Ultimately, Road House is completely satisfying for what it is; it never wants to rise above B-movie trash, and it succeeds on all levels. It's silly and knows it, so when I found out there's a RiffTrax of it, it made me sad. I enjoyed Mystery Science Theater 3000, but choosing something like Road House misses the point; everyone knows it's cheesy. It's almost like The Lost Skeleton of Cadavra or Mars Attacks.
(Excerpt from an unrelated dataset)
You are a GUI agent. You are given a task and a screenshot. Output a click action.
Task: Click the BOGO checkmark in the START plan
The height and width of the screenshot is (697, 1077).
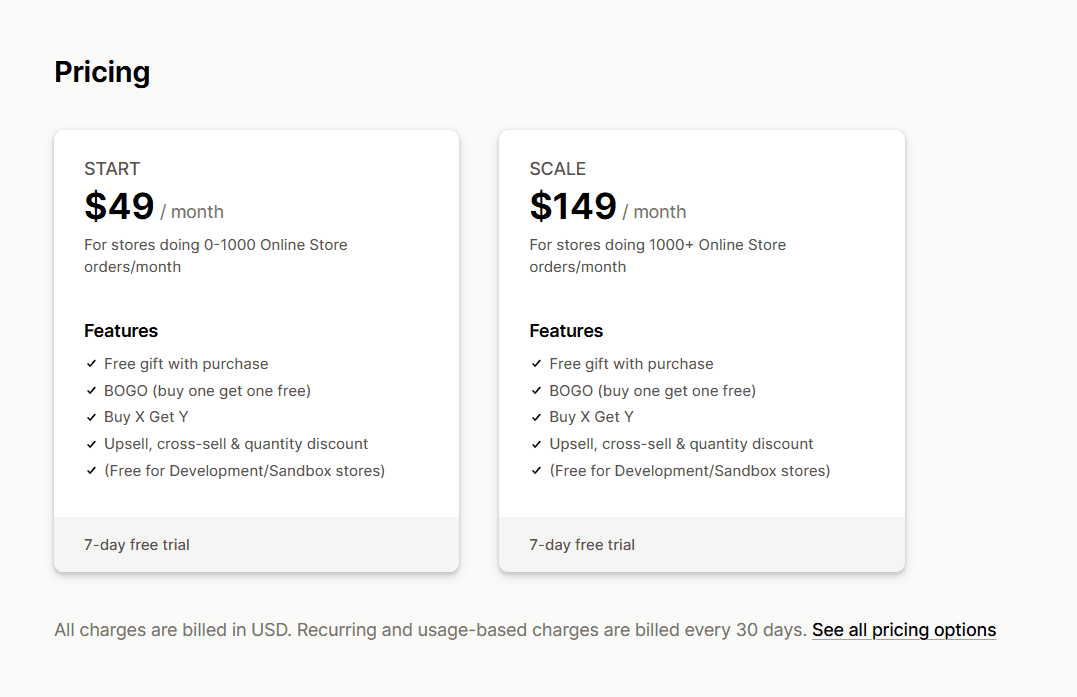click(91, 391)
So here's hoping Mr. Swayze pulls through his bout of pancreatic cancer; the odds (5%) are against him, but they were for Dalton too. It's especially sad because some Hollywood producer is trying to make Point Break 2 in between snorting lines of coke off of his boytoy's cock. What would it be without Swayze? Probably as bad as it would be with Swayze, but at least the crummy Knight Rider rehash had a Hasselhoff cameo. Hang in there, Pat.
Let's hope no one has to photoshop angel wings on this for quite some time.


Rob L. said...

For a B-Movie actor, he's done rather well for himself. Outsiders, Red Dawn, Road House, all those chick flicks - I never saw the bow and arrow movie where he and Liam Neeson play hillbillys, but I bet it was good.

Sam Elliot is the man. Ever see the buddy movie he made with Peter Weller? Awesome!

This is Ben Gazzara's best role, next to playing the dad in Buffalo 66, which you should see.

sarah said...

I loved Dirty Dancing.

Playing the role of annoying girlfriend who's never seen Road House but will comment on the ultimate chick flick: Sarah "she who introduced Tommy to Tony's" Bennett.

Tommy Salami said...

Next of Kin? That was great too. And of course I've seen Buffalo 66... great movie. Those freeze-frame shots still stick in my mind. And how brutal Gazzara is in it.

I'll look up the Elliott/Weller movie... Shakedown? Ha, I wanted to see that when it came out.

And Sarah, you have to see Road House, if only for Swayze's butt.